First choice for building real-time data warehouse, decryption of cloud-native data warehouse technology

Alibaba Cloud analytical database launched the basic version, which greatly reduced the threshold for users to build data warehouses. Highly compatible with MySQL, extremely low use cost and extremely high performance, so that small and medium-sized enterprises can easily build a set of real-time data warehouse to realize the online value of enterprise data.

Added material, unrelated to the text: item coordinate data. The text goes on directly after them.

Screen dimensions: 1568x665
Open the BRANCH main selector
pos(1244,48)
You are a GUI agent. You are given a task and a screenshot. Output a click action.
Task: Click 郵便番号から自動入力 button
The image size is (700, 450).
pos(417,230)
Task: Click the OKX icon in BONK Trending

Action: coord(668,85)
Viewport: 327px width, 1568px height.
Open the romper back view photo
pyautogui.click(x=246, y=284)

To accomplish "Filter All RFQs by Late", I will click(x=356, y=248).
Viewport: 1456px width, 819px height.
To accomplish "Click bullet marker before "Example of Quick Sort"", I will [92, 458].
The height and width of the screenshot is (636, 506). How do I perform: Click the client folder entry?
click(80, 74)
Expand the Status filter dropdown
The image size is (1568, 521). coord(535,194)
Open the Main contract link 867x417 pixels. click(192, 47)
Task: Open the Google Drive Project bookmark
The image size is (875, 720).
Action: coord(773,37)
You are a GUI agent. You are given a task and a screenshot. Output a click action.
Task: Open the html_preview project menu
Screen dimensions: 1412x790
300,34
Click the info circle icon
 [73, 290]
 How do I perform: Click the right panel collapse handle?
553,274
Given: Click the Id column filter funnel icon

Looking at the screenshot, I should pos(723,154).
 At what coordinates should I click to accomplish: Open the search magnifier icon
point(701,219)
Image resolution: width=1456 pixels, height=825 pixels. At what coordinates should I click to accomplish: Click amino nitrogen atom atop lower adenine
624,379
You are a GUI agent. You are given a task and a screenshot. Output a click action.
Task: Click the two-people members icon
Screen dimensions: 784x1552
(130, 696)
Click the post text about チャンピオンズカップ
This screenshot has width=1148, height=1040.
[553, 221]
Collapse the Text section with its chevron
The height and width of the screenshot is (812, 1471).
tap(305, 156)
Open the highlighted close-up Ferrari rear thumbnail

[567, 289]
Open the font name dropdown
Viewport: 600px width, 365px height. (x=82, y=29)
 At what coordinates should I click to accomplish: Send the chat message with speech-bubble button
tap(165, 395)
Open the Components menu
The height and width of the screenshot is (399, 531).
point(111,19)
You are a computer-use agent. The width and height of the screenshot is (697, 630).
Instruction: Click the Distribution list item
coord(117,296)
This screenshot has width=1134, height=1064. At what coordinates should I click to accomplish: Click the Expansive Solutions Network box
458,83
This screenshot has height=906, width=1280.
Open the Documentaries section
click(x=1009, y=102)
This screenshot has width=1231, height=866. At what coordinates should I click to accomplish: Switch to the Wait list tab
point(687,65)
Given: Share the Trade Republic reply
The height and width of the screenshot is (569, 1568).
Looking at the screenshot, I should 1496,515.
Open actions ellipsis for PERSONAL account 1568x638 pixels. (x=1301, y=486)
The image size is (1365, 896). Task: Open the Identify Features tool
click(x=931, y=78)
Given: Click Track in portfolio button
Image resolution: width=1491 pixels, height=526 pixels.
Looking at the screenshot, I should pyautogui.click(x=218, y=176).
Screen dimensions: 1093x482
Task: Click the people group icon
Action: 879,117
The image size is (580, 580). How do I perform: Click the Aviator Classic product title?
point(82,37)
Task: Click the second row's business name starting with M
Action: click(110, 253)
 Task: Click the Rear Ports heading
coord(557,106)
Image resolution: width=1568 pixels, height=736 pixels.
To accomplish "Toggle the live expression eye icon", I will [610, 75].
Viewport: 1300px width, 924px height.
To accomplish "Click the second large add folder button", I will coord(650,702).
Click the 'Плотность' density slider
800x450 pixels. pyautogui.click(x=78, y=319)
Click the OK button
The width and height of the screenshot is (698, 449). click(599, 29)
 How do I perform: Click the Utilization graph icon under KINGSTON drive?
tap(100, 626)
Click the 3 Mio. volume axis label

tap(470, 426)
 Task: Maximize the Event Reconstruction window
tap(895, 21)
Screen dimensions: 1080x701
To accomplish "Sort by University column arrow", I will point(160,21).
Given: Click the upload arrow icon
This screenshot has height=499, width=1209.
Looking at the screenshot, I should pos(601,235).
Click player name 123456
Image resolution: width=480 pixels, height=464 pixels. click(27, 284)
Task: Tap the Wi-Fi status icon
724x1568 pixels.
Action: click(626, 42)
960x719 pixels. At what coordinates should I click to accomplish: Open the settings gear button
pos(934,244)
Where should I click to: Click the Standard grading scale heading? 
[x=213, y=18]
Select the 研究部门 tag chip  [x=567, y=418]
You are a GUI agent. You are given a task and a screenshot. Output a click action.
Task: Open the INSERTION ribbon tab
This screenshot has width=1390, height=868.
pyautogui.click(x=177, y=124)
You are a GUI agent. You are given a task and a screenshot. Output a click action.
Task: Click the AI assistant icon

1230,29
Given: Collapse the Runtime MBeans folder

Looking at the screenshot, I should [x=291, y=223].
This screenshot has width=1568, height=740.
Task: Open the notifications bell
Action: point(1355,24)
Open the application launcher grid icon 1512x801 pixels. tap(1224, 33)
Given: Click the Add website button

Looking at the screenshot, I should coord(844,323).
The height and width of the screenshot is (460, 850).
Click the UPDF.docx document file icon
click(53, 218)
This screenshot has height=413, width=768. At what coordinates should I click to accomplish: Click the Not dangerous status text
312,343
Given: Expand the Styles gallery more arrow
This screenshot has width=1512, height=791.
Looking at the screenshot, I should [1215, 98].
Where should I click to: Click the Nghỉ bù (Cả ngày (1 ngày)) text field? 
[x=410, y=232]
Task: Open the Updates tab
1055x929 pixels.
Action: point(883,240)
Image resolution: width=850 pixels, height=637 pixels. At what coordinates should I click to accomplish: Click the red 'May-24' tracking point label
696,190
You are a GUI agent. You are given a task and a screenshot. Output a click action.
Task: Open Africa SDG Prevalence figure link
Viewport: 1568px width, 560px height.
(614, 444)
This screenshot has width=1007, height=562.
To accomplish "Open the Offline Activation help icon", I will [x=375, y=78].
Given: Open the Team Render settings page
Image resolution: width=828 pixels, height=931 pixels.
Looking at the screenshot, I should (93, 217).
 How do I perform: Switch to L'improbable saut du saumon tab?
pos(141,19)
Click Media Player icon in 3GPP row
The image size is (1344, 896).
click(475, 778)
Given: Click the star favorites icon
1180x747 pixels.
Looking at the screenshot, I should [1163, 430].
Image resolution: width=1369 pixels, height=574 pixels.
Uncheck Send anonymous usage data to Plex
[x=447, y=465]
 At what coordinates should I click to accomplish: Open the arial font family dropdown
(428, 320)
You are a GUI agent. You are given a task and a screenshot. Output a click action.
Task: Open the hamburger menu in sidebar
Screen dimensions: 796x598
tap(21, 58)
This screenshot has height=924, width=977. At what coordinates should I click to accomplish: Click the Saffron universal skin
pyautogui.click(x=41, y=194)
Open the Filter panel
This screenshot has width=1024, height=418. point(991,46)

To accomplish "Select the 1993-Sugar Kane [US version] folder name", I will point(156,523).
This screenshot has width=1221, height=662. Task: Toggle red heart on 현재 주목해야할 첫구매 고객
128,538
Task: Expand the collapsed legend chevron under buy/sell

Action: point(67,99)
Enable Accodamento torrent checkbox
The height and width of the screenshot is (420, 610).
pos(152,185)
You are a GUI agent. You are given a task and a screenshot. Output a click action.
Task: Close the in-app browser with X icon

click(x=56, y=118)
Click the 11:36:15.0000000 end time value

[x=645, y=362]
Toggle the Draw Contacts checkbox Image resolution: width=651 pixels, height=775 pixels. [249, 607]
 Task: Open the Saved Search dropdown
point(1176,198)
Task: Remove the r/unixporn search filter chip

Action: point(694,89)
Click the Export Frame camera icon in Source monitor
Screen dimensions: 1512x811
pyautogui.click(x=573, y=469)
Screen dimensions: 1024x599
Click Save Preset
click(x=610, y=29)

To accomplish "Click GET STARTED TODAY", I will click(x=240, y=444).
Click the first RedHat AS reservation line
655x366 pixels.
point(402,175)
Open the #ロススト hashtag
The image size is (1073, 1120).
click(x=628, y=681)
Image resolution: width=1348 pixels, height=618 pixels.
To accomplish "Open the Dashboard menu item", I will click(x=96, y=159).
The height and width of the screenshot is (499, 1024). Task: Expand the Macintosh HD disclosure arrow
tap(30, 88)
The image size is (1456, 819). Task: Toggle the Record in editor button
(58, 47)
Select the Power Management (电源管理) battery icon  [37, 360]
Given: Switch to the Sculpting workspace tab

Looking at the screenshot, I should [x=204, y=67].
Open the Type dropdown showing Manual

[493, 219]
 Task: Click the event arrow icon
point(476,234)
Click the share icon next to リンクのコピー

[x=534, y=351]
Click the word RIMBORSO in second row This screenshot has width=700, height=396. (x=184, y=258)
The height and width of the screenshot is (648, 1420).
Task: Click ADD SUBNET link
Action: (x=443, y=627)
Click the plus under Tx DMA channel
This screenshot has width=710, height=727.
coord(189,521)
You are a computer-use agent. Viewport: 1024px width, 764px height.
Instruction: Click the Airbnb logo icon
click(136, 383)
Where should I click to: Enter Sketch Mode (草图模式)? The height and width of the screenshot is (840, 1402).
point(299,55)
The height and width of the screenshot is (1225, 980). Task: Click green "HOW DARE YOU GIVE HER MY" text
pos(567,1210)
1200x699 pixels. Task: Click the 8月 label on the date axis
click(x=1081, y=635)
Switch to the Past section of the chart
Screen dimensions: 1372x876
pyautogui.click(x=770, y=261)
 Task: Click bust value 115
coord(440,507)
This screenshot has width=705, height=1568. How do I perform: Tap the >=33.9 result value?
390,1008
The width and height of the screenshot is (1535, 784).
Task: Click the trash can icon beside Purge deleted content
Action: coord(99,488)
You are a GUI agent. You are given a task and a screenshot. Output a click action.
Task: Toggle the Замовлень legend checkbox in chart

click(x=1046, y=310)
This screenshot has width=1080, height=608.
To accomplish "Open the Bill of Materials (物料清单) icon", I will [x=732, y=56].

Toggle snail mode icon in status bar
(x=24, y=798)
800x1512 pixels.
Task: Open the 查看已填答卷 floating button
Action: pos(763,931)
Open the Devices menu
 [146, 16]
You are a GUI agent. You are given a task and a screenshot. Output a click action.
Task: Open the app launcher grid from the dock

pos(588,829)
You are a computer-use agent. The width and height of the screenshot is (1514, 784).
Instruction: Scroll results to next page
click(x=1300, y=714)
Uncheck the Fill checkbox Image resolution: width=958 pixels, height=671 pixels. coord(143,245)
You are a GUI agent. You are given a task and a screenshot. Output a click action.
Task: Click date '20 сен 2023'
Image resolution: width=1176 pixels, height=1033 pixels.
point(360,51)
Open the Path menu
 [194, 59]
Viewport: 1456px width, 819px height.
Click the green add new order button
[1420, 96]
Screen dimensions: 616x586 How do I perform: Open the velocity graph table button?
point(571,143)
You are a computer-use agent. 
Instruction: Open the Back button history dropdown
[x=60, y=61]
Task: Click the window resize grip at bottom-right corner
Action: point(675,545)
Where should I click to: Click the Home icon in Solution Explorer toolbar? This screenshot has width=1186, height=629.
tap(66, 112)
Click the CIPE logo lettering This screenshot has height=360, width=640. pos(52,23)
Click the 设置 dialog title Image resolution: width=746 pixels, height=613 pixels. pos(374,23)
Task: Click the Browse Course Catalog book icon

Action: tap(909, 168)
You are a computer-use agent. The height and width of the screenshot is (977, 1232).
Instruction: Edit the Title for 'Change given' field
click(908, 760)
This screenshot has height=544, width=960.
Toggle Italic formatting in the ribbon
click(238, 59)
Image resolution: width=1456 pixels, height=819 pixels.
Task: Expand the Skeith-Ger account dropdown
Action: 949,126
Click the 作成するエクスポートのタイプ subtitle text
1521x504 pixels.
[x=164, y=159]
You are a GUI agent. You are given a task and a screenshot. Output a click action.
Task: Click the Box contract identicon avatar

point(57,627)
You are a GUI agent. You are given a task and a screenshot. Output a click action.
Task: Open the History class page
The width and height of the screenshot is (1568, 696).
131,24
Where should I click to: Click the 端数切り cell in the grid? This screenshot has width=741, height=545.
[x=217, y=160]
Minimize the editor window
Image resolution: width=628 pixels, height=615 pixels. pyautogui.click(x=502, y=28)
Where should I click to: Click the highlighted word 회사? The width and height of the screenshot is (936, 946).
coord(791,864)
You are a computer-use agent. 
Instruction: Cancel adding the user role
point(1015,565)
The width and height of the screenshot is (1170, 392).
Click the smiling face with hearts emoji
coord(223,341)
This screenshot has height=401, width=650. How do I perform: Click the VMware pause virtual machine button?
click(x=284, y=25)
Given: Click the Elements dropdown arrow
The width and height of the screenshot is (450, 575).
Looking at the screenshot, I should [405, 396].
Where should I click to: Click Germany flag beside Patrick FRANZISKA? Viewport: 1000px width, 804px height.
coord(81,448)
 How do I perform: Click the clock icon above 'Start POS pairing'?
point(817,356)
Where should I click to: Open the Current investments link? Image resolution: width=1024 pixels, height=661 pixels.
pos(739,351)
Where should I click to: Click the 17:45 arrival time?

The product series of AnalyticDB for MySQL includes a basic version (stand-alone version) and a cluster version. The basic version provides services for a single node, and the minimalist architecture greatly reduces the cost of the basic version. Storage and computing separation architecture, row and column mixed storage technology, lightweight index construction method and distributed hybrid computing engine ensure the powerful analysis performance of the basic version. It can build a real-time data warehouse with an annual cost of less than 10,000, without the need to set up a special big data team, saving millions of costs for enterprises.

1. Basic version technical architecture

The following is the basic version of the architecture diagram. The whole is composed of Coordinator and Worker, and their respective responsibilities are introduced as follows.

img

1.1 Coordinator: front-end control node, responsibilities include

(1) MySQL protocol layer access, SQL analysis

(2) Authentication and authentication, providing a more complete and detailed permission system model, whitelist and cluster-level RAM control, and auditing and compliance records of all SQL operations.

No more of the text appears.